Naturally, one would ask if an (unbiased and) efficient estimator of \(\psi(\boldsymbol{\theta})\) is the best possible estimator for \(\psi(\boldsymbol{\theta})\). To answer this, we need to know what do we mean by the best estimator of \(\psi(\boldsymbol{\theta})\).

An estimator of \(\psi(\boldsymbol{\theta})\) is the best if it minimizes the error in estimating \(\psi(\boldsymbol{\theta})\) on an average (for all \(\boldsymbol{\theta}\)).

Definition[Mean-Squared Error (MSE)]

Let \(T({\bf X})\) be an estimator of \(\psi(\boldsymbol{\theta})\). The MSE of \(T({\bf X})\) in estimating \(\psi(\boldsymbol{\theta})\) is given by \[ \]

\[ E_{\boldsymbol{\theta}} \left[ \left\{ T({\bf X}) - \psi(\boldsymbol{\theta}) \right\}^{2} \right] . \]

An estimator of \(\psi(\boldsymbol{\theta})\) is the best if it minimizes the MSE in estimating \(\psi(\boldsymbol{\theta})\) (for all \(\boldsymbol{\theta}\)).

Definition [UMVUE]

An estimator of \(\theta\), \(T({\bf X})\), is called a uniformly minimum variance unbiased estimator (UMVUE) if

  1. \(E_{\theta}\{ T({\bf X})\}=\theta\) for all \(\theta\), and

  2. for any estimator \(T^{\prime}({\bf X})\) with \(E_{\theta}\{ T^{\prime}({\bf X})\}=\theta\), \(\mathrm{var}_{\theta}\{T({\bf X})\}\leq \mathrm{var}_{\theta}\{T^{\prime}({\bf X})\}\) for all \(\theta\).

    Note: UMVUE is unique.

    Note: If an (unbiased and) efficient estimator exists then it must be the UMVUE. However, the converse is not true.

How to find the UMVUE?

One way to find the UMVUE is through the complete-sufficient statistics (CSS).

Result: Let \(T({\bf X})\) be complete-sufficient statistic, and there exists a function \(g\) such that \(E_{\boldsymbol{\theta}} \left[ g(T({\bf X}) \right] = \psi(\boldsymbol{\theta})\) for all \(\boldsymbol{\theta}\) , i.e, \(g(T({\bf X}))\) is an unbiased estimator of \(\psi(\boldsymbol{\theta})\).
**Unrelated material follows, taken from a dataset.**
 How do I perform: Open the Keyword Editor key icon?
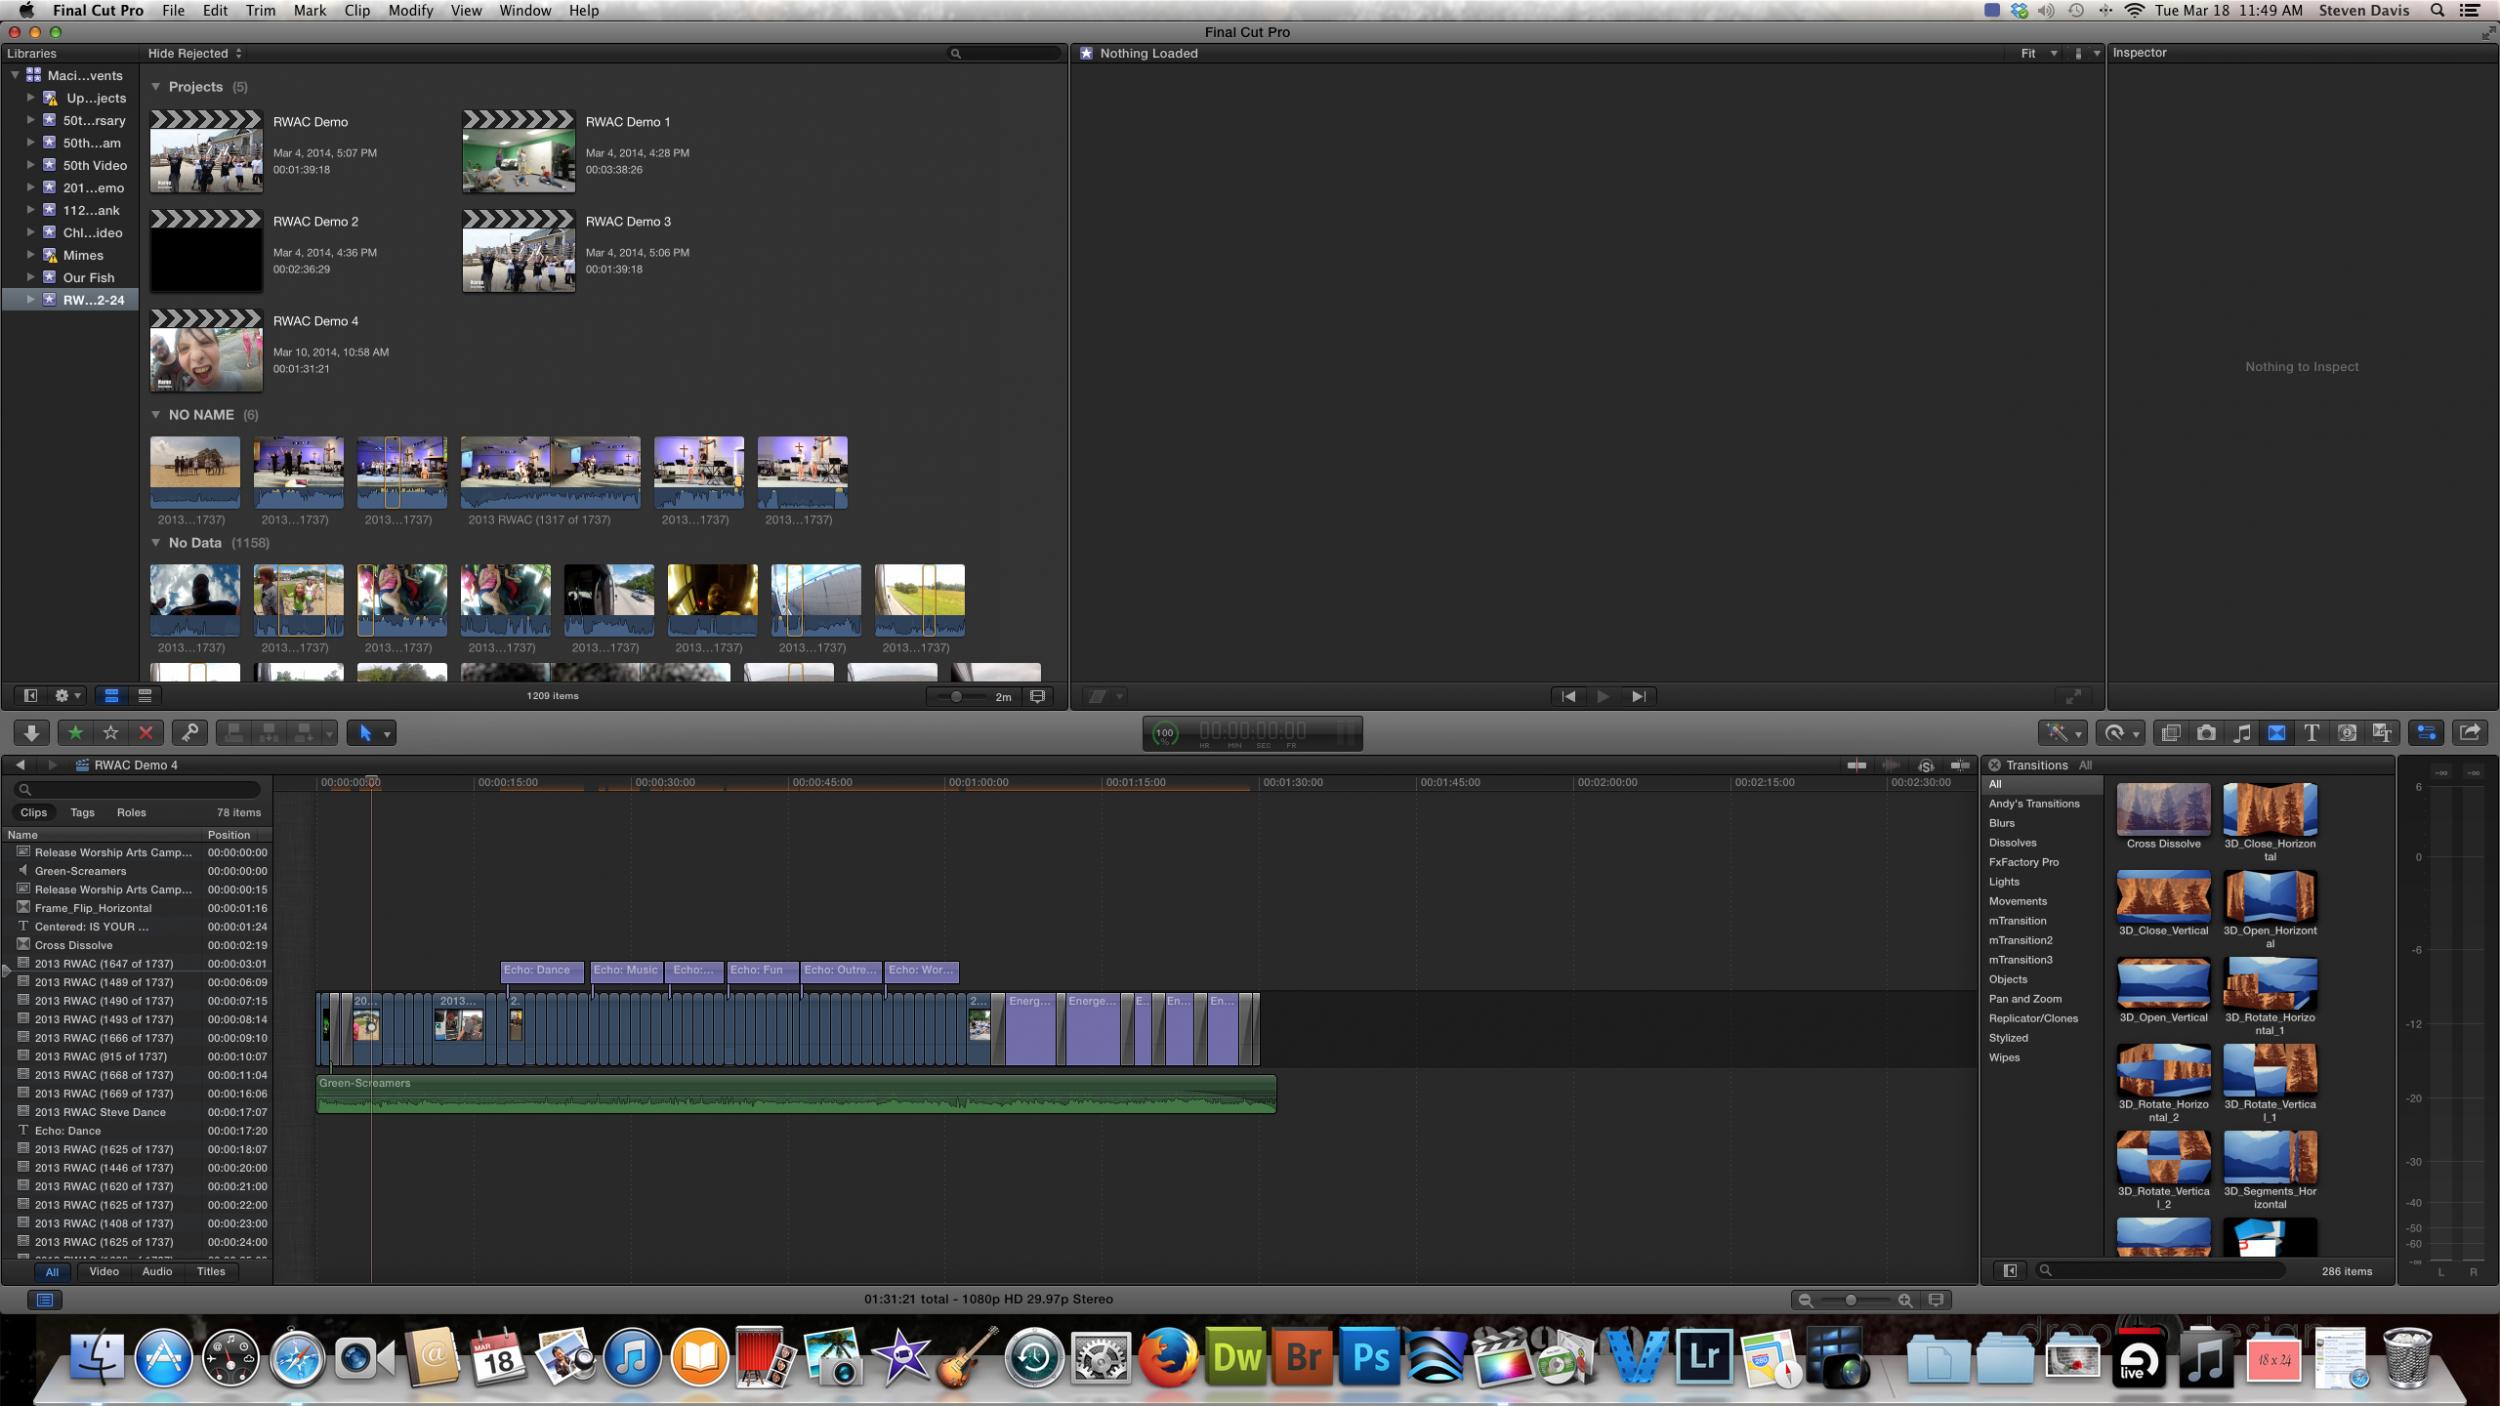[189, 733]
Then \(g(T({\bf X}))\) is the UMVUE of \(\psi(\boldsymbol{\theta})\).

Example: Let \(X_{1}, \ldots, X_{n}\) be a random sample from \(\mathrm{uniform}(0, \theta)\). Suppose it is known that the highest order statistics \(X_{(n)} = \max\{ X_{1}, \ldots, X_{n}\}\) is a complete-sufficient statistic.

  • Verify that \(E_{\theta} (X_{(n)}) = n \theta/ (n+1)\), for all \(\theta\), which implies
    \[ E_{\theta} \left[\frac{n+1}{n} X_{(n)} \right] = \theta.\]

  • Therefore, by the above result \(T({\bf X}) = (n+1) X_{(n)}/n\) is the UMVUE of \(\theta\).

How to identify a complete-sufficient statistic?

  • Usually it is not easy to obtain a complete-sufficient statistic (beyond the scope of this course).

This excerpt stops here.